Halle/StäZ – Die Forderung von Fridays for Future Halle war sehr weitgehend, ja beinahe radikal: „Die Innenstadt zeitnah von Autos befreien“, hieß sie, veröffentlicht am 21. Juni. Eine von vielen konkreten Vorschlägen der Klimaaktivisten, wie Halle ehrgeizig CO2 einsparen könnte. Dass die Forderung kontrovers diskutiert werden, ja sogar beinahe automatisch Widerstand hervorrufen würde, war politischen Beobachtern sofort klar. Die Innenstadt ist ein komplexes Thema. Umso überraschender war seinerzeit, was Oberbürgermeister Bernd Wiegand (Hauptsache Halle) am 26. Juni im Stadtrat verkündete: Die Stadt werde, so Wiegand, die Forderungen von Fridays for Future übernehmen und befinde sich bereits „in der Abarbeitung“. Auch Mitte August bei der Vorstellung seines Wahlprogramms bekräftigte Wiegand vor Medienvertretern auf Nachfrage, er vertrete „bereits seit drei Jahren“ diese Forderung, die berechtigt sei. Allerdings sei auch Rücksicht auf die Wirtschaft wichtig, so Wiegand damals. Inzwischen hat Wiegand seine Position jedoch offenbar wieder revidiert. Eine Verkehrs-Kehrtwende mit quietschenden Reifen sozusagen, wie der StäZ-Aussagencheck offenbart.[ds_preview]

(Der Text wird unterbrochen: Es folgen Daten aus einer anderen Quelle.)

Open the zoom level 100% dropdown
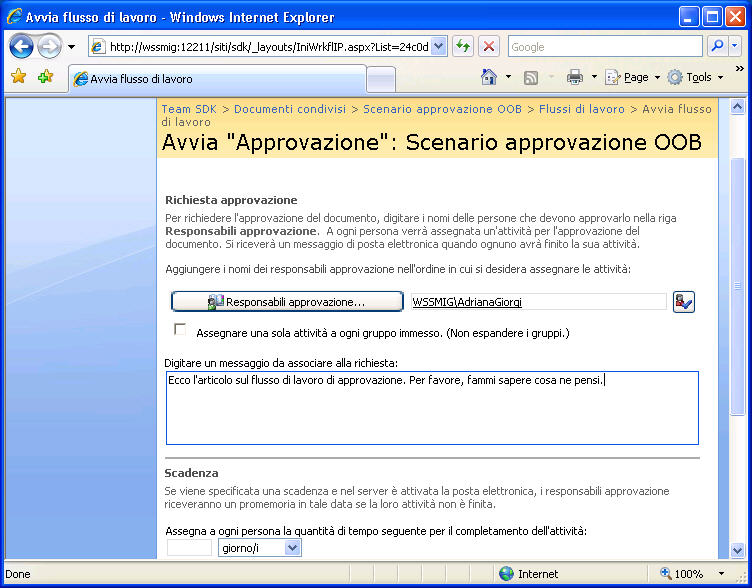The width and height of the screenshot is (752, 588). click(721, 574)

Denn inzwischen lautet Wiegands Position so: „Ich habe mich klar geäußert: Ganz autofrei geht überhaupt nicht!“ Bestimmte Gebiete könnten nicht komplett autofrei gemacht werden,  zum Beispiel aus Rücksicht auf die Händler. Zwar werde die Stadt weiter versuchen, Rad- und Fußverkehr wie auch den ÖPNV „weiter zu unterstützen“. So würden Autos nach und nach immer weniger eine Rolle spielen. Es brauche aber keine neuen politischen Beschlüsse im Stadtrat. Die verkehrsarme Innenstadt, wie es bereits Beschlusslage sei, genüge. Gesagt hat Wiegand das Ende September im Facebook-Talk mit der Mitteldeutschen Zeitung (ab Minute 8:00).

Die verkehrspolitische Kehrtwende zurück ist bisher jedoch im Wahlkampf kaum aufgefallen. Auch MZ-Moderator Dirk Skrzypczak hakte auf Facebook nicht nach. Eine Kehrtwende ist es dennoch. Erst übernimmt Wiegand im Sommer „alle Forderungen“ von Fridays for Future, darunter auch die autofreie Innenstadt. Und Ende September dann geht die autofreie Innenstadt „überhaupt nicht“.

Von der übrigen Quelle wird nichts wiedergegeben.